Role of Mast Cells in the Pathogenesis of Pruritus in Mastocytosis

Abstract

Pruritus can be defined as an unpleasant sensation that evokes a desire to scratch and significantly impairs patients' quality of life. Pruritus is widely observed in many dermatoses, including mastocytosis, a rare disease characterized by abnormal accumulation of mast cells, which can involve skin, bone marrow, and other organs. Increasing evidence highlights the role of mast cells in neurogenic inflammation and itching. Mast cells release various pruritogenic mediators, initiating subsequent mutual communication with specific nociceptors on sensory nerve fibres.

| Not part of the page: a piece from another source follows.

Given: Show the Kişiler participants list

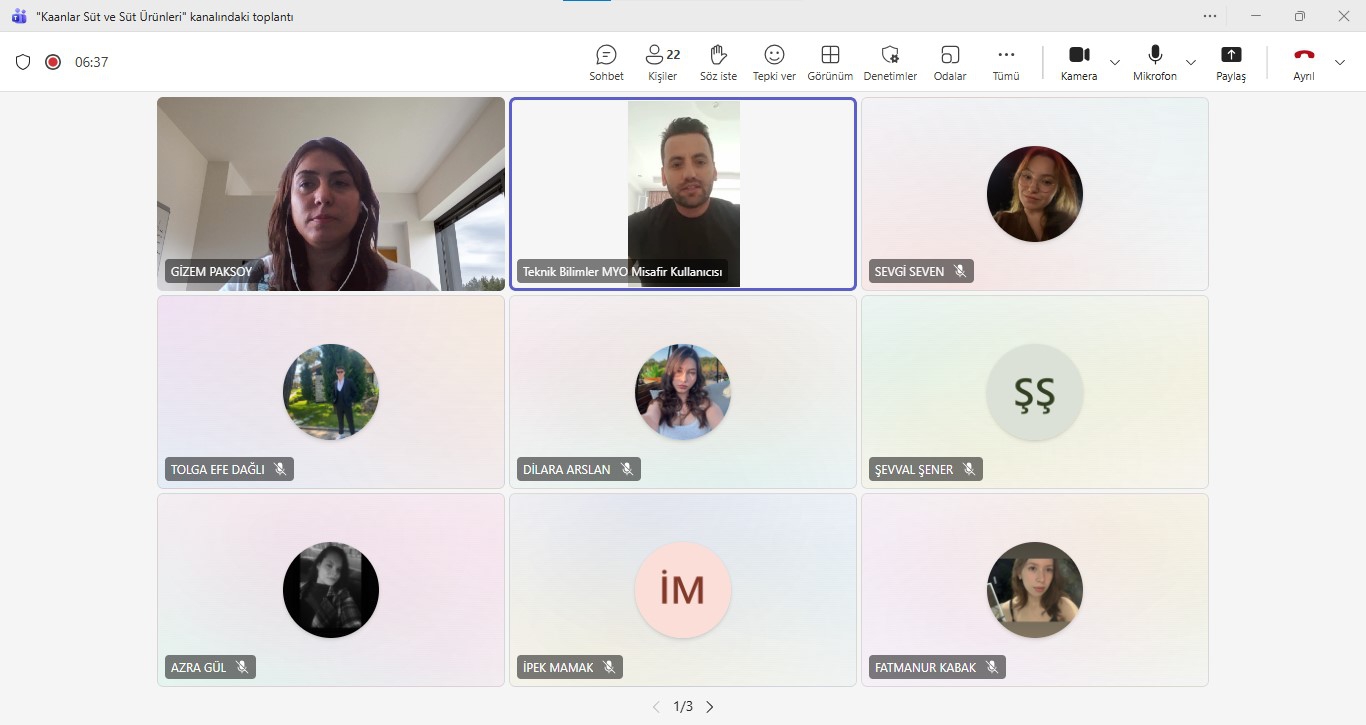Looking at the screenshot, I should [662, 62].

Among important mediators released by mast cells that induce pruritus, one can distinguish histamine, serotonin, proteases, as well as various cytokines. During neuronal-induced inflammation, mast cells may respond to numerous mediators, including neuropeptides, such as substance P, neurokinin A, calcitonin gene-related peptide, endothelin 1, and nerve growth factor. Currently, treatment of pruritus in mastocytosis is focused on alleviating the effects of mediators secreted by mast cells. However, a deeper understanding of the intricacies of the neurobiology of this disease could help to provide better treatment options for patients.

Fig. 1

Flowchart of PubMed database search.

Fig. 2

Proposed model of the functional interaction between mast cells and the synapse of the sensory nerve in the skin. Immunoglobulin E (IgE) bounds antigens (different allergens) and triggers the IgE receptor FcεRI signalling pathway, which results in mast cell degranulation. Mast cells release various mediators, such as chymase, tryptase, serotonin, histamine, and interleukins (including interleukin (IL)-31). Transmitters released from mast cells interact with their specific receptors (protease-activated receptor (PAR-2), serotonin receptor 5HTR, histamine receptor (HR), interleukin 31 receptor (IL-31R)) on nerve terminals, which leads to direct activation of pruriceptors. Stimulation of PAR-2 receptors leads to coactivation of transient receptor potential channels (TRP channels). In turn, activated nerve fibres release several mediators, including neuropeptides, such as calcitonin gene-related peptide (CGRP), substance P, nerve growth factor (NGF) and neurokinin 1, which elicit feedback activation of the mast cell through respective receptors (Masrelated G protein-coupled receptor-X2 (MGPRX2), neurokinin 1 receptor (NK-1R), tropomyosin receptor kinase A (TrkA)). CALCRL/RAMP1: calcitonin receptor-like receptor/receptor activity-modifying protein 1; DRG: dorsal root ganglion.